Brain Wave (1954) is a mediocre story, hindered by mediocre voice acting.

I started to listen to Poul Anderson’s Brain Wave with an open mind since I have positive memories reading a lot of science fiction from that era. The book was published in 1954 and I do not think it aged very well when you also consider how the voice actor has treated it. It is often preachy as well.

The story does not specify in what alternate future year it is taking place but when you read it, in this case listen on Audible, you get a distinct feel that it is set in the 1950s. There are many outdated cultural elements and mannerisms characters display which make it a kind of jarring experience to listen to it.
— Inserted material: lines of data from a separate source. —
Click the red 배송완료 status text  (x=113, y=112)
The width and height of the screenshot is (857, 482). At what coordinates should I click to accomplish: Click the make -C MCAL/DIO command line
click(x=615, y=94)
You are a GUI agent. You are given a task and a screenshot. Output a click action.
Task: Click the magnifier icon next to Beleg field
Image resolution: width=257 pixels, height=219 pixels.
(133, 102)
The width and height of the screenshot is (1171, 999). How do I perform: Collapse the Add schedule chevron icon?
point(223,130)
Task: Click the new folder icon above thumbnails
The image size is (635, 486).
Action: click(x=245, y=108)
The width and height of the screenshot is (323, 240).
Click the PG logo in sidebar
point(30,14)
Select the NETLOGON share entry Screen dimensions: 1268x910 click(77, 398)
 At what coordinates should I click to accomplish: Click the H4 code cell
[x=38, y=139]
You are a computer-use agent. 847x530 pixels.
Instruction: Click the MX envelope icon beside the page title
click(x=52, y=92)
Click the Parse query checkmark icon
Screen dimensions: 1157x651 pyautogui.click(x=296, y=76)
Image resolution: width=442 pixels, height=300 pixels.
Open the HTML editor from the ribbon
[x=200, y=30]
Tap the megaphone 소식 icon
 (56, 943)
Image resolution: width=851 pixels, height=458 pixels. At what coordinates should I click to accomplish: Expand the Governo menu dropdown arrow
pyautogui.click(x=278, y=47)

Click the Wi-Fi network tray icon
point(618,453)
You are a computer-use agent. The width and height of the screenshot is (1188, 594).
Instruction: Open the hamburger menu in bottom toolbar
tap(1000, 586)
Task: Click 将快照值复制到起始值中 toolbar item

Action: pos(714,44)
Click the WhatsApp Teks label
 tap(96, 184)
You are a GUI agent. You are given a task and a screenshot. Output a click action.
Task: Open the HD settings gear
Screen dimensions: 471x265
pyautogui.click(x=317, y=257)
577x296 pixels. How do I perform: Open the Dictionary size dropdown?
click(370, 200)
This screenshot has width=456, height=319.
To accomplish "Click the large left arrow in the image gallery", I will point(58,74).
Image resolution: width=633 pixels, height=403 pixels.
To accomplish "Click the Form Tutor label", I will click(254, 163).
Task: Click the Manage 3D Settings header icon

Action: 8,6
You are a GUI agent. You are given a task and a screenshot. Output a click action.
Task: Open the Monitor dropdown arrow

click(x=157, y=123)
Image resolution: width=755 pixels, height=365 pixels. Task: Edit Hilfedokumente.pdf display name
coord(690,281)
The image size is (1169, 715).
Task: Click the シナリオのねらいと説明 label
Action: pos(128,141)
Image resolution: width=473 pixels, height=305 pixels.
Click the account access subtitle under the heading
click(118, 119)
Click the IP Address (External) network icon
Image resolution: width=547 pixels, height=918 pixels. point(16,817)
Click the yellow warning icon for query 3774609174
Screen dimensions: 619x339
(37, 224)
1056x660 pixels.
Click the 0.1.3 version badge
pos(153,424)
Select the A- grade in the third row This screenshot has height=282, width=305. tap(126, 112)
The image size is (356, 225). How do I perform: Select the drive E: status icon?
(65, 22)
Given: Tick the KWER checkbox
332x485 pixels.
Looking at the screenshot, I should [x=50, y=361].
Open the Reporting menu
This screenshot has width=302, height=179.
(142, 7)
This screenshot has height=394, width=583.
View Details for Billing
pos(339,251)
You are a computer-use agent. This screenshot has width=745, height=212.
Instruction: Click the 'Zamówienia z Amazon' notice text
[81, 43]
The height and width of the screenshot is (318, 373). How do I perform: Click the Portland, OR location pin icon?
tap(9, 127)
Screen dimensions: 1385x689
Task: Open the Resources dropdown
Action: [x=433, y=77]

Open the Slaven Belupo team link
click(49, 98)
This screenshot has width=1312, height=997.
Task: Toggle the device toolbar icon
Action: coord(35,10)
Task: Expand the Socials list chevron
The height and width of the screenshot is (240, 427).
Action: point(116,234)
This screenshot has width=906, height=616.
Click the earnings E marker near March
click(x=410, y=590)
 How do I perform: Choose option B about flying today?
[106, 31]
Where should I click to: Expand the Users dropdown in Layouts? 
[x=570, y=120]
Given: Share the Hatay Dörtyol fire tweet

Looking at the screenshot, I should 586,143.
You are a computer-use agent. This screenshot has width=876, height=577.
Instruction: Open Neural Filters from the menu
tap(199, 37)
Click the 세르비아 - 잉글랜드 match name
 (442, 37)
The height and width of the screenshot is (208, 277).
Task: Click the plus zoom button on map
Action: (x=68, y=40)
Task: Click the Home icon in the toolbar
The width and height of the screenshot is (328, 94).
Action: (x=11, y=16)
For example the few women characters in the story sound weak and timid. And the way the narrator has chosen to voice act their voices sounds like an intentional mockery of what in voice actor’s opinion they should sound like. The same problem occurs when other characters are given voices. There is one character who is describes as a Jewish man from New York, and another is a mentally undeveloped man from a farm. When their voices are acted it just sounds ridiculous and unbelievable. Essentially they sound like cartoon characters. When the voice actor does the main narrator voice the voice is excellent, so these “in character” portions come up it interrupts any enjoyments that could be derived from the book.

As far as fictional science in the book I don’t think the idea is scientific enough to be believable. Without spoiling anything, the people and animals are becoming rapidly “more intelligent” because of the shifting force/magnetic fields in space. It’s not explained convincingly how this at all could be possible, even as science fiction.

I just thoroughly didn’t like it.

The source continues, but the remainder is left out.